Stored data
----
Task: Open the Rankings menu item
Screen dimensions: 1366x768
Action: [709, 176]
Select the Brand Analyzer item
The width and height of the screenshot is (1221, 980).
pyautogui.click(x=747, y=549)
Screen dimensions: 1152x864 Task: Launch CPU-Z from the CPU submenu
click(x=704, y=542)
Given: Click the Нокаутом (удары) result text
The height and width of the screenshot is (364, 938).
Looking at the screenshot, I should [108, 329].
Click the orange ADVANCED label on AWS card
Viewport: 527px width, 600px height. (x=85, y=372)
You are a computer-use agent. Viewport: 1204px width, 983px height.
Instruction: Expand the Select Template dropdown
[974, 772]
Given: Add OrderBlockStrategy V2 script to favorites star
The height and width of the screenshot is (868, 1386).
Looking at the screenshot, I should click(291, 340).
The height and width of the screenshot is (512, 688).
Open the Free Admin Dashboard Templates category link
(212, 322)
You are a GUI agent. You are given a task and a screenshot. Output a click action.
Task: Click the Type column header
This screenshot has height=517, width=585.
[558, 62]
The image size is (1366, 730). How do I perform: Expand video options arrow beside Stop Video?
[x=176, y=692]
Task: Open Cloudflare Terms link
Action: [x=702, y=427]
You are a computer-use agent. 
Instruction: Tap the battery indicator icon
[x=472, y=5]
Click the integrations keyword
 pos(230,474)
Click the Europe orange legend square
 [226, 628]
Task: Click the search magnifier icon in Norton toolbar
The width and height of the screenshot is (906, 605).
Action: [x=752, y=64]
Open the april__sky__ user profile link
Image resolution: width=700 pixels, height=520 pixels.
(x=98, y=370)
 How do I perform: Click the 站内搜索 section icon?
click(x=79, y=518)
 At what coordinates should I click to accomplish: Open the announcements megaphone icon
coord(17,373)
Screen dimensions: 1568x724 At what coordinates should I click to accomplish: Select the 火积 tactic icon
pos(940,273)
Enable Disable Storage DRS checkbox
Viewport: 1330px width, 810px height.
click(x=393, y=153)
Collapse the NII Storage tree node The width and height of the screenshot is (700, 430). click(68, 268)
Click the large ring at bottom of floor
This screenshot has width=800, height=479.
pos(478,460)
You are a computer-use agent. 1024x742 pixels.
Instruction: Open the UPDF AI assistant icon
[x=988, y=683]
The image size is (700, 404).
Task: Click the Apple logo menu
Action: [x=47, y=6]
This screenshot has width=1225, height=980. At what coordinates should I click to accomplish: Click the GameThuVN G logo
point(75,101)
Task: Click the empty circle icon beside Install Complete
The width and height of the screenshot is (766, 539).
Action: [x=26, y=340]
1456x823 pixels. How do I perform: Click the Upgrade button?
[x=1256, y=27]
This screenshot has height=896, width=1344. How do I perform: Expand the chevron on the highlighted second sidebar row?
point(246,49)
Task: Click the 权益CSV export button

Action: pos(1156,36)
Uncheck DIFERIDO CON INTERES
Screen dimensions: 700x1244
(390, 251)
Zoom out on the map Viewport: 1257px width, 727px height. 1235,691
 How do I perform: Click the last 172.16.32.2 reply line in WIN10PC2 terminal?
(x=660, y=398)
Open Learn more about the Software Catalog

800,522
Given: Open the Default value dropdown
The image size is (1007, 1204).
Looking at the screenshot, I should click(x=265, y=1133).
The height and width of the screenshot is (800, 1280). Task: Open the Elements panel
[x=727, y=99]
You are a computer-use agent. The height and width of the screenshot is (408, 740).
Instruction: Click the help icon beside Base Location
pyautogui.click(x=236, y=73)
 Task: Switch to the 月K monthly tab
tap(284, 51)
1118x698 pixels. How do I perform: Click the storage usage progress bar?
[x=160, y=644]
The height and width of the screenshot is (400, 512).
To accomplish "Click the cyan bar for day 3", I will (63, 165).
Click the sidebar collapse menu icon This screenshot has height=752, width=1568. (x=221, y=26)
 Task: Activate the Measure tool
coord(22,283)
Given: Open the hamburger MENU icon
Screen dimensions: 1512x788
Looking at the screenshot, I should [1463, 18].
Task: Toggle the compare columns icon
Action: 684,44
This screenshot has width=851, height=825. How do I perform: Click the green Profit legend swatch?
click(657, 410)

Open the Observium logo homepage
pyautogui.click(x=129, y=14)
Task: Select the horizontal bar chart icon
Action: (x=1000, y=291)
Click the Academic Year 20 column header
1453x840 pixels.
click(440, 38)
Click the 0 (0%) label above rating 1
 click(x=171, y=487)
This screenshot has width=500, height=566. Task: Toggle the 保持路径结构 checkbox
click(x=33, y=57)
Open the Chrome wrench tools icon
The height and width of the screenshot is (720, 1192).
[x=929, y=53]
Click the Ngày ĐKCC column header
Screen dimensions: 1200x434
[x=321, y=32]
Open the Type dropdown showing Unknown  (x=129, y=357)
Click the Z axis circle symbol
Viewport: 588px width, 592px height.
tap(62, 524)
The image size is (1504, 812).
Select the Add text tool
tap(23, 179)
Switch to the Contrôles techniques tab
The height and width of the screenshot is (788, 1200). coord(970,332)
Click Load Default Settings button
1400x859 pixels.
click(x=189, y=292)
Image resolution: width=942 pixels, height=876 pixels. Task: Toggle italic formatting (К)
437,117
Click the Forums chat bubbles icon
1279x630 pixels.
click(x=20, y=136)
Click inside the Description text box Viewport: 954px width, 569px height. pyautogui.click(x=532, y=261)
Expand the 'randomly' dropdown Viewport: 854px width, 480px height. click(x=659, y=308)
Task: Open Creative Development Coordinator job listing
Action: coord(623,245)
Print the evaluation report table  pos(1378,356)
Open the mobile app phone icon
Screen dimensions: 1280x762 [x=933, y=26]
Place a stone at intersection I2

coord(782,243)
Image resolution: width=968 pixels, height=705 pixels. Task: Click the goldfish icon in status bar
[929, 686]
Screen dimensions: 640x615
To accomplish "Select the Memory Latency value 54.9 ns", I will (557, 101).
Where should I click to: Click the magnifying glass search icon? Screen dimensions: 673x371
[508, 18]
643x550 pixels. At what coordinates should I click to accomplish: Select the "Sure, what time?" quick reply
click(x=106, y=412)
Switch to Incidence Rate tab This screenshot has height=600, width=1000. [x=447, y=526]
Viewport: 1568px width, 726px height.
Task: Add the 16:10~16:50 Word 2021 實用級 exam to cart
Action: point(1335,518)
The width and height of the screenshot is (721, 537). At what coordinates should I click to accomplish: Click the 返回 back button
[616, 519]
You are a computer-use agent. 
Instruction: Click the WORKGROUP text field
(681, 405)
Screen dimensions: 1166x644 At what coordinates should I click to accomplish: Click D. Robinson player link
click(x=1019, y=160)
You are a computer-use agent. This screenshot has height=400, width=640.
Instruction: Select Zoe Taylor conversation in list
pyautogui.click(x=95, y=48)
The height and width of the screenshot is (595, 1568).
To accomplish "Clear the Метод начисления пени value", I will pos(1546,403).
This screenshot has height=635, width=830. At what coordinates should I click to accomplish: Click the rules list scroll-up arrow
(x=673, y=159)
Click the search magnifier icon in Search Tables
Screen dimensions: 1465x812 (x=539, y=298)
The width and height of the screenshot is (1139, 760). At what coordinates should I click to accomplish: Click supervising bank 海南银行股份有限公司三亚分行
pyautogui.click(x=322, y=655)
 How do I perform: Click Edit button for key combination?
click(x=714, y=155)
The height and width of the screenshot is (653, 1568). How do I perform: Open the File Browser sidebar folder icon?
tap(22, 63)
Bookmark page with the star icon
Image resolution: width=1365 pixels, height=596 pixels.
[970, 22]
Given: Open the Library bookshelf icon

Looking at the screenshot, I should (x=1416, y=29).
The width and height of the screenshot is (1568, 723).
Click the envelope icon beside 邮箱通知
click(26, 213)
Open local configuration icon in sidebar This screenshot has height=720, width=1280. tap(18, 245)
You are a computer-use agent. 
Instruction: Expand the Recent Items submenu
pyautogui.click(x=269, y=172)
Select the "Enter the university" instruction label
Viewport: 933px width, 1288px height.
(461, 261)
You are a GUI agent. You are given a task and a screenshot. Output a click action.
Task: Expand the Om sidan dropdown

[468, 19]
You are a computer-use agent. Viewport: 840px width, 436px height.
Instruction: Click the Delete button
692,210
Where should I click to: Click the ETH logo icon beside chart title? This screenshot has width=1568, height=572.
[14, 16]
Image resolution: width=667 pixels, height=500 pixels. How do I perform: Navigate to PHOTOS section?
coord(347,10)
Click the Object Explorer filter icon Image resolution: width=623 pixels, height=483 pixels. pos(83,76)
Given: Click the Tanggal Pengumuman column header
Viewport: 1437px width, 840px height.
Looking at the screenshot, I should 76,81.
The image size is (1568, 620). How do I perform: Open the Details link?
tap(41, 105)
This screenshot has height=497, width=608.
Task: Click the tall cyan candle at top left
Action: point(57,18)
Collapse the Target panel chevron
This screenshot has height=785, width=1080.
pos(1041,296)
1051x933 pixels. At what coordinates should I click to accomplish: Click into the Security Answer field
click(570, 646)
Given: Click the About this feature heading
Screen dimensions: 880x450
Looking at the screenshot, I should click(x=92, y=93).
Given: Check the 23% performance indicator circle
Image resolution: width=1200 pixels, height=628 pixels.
----
What is needed is an exact repetition of the lines from the first line of the records through the line containing "Task: Click the Type column header", both ends included, and nothing more.

Task: Open the Rankings menu item
Screen dimensions: 1366x768
Action: [709, 176]
Select the Brand Analyzer item
The width and height of the screenshot is (1221, 980).
pyautogui.click(x=747, y=549)
Screen dimensions: 1152x864 Task: Launch CPU-Z from the CPU submenu
click(x=704, y=542)
Given: Click the Нокаутом (удары) result text
The height and width of the screenshot is (364, 938).
Looking at the screenshot, I should [108, 329].
Click the orange ADVANCED label on AWS card
Viewport: 527px width, 600px height. (x=85, y=372)
You are a computer-use agent. Viewport: 1204px width, 983px height.
Instruction: Expand the Select Template dropdown
[974, 772]
Given: Add OrderBlockStrategy V2 script to favorites star
The height and width of the screenshot is (868, 1386).
Looking at the screenshot, I should click(291, 340).
The height and width of the screenshot is (512, 688).
Open the Free Admin Dashboard Templates category link
(212, 322)
You are a GUI agent. You are given a task and a screenshot. Output a click action.
Task: Click the Type column header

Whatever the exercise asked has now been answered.